Now, the authors might reply that all of this is trivial, because the traces that researchers find on produce, whether conventional or organic, almost always come in at levels below the EPA’s safety threshold. But:

3. This ignores a growing body of research that pregnant women’s fetuses can be harmed at low exposures of organophosphate pesticides, as can young children.

And what’s more:

4. The authors—like the EPA itself—ignore the “cocktail effect” of exposure to several pesticides, say, from a single apple. As Environmental Working Group’s analysis of USDA data shows, conventional produce like apples, blueberries, and bell peppers often carry traces of many pesticides. The EPA regulates pesticide traces only on an individual basis, disregarding possible synergistic effects. The European Commission is starting to take them more seriously. Here’s a report commissioned by the European Commission in 2009:

There is a consensus in the field of mixture toxicology that the customary chemical-by-chemical approach to risk assessment might be too simplistic.
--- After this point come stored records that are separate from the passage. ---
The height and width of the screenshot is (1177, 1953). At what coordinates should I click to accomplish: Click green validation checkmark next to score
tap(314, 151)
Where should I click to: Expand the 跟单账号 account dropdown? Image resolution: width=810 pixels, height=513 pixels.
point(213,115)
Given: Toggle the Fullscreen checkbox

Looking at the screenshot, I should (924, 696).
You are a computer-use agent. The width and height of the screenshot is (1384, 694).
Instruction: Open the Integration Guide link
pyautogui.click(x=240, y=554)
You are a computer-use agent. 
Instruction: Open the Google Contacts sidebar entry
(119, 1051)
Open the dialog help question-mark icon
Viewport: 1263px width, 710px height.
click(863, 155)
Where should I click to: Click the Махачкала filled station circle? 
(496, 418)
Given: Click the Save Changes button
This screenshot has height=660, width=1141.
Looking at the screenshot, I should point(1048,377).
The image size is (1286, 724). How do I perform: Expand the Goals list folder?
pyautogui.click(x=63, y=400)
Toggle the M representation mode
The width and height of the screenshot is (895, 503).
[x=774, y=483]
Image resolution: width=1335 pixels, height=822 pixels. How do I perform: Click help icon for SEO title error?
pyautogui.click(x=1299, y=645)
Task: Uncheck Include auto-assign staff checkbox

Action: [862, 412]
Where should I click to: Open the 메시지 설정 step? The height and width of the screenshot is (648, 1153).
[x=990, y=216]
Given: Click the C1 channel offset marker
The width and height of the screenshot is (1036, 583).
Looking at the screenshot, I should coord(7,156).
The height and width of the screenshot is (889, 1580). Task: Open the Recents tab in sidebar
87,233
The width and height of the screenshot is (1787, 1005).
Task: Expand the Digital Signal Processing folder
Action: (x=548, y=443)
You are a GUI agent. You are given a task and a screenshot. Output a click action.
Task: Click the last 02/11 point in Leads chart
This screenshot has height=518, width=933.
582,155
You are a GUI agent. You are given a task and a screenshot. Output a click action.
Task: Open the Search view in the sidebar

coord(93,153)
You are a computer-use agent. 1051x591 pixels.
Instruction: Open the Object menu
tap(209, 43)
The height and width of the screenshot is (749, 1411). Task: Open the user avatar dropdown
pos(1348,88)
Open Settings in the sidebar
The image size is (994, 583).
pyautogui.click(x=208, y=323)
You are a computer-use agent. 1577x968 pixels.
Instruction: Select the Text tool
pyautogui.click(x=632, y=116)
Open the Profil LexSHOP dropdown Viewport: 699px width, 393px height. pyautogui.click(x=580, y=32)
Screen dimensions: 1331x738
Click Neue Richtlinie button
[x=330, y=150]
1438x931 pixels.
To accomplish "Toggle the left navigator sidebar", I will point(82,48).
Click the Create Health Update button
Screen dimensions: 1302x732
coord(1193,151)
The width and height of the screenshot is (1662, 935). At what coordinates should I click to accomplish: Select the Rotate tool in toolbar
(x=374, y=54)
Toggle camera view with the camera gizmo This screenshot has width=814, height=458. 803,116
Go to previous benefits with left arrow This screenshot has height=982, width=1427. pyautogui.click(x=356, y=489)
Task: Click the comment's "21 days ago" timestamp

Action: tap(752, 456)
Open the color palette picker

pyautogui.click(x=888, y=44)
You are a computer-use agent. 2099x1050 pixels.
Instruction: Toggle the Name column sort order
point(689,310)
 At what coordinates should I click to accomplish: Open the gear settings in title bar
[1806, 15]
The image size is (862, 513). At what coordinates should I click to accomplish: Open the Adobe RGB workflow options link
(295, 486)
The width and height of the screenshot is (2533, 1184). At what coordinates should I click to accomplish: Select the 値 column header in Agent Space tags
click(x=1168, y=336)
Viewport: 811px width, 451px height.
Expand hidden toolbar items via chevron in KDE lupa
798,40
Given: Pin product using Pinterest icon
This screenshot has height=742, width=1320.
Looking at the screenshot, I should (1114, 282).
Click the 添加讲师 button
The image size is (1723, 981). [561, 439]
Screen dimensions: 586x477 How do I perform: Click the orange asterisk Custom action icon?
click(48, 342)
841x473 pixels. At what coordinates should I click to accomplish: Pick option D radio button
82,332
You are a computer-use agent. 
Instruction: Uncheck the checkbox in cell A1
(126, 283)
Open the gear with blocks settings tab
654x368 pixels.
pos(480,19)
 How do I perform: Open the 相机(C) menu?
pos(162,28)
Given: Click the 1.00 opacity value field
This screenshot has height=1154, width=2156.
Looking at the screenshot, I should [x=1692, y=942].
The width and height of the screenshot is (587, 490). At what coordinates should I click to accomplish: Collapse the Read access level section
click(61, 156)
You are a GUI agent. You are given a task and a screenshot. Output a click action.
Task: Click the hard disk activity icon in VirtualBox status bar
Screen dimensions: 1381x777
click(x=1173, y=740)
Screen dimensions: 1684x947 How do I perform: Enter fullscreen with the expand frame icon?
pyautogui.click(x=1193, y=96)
It is in danger of underestimating the risk of chemicals to human health and to the environment.

Which brings us to the fifth point:

5. We probably know more about how exposure to low levels of multiple pesticides affect amphibians than we do about how they affect people—and what our amphibious friends are telling us isn’t pretty.

In short, the Stanford study seriously underplays the benefit of going organic to avoid pesticide traces, especially for vulnerable populations like pregnant women and kids. In a future post, I’ll show why it does the same for exposure to antibiotic-resistant pathogens in meat, and doesn’t give organic its due with regard to nutritional benefits.”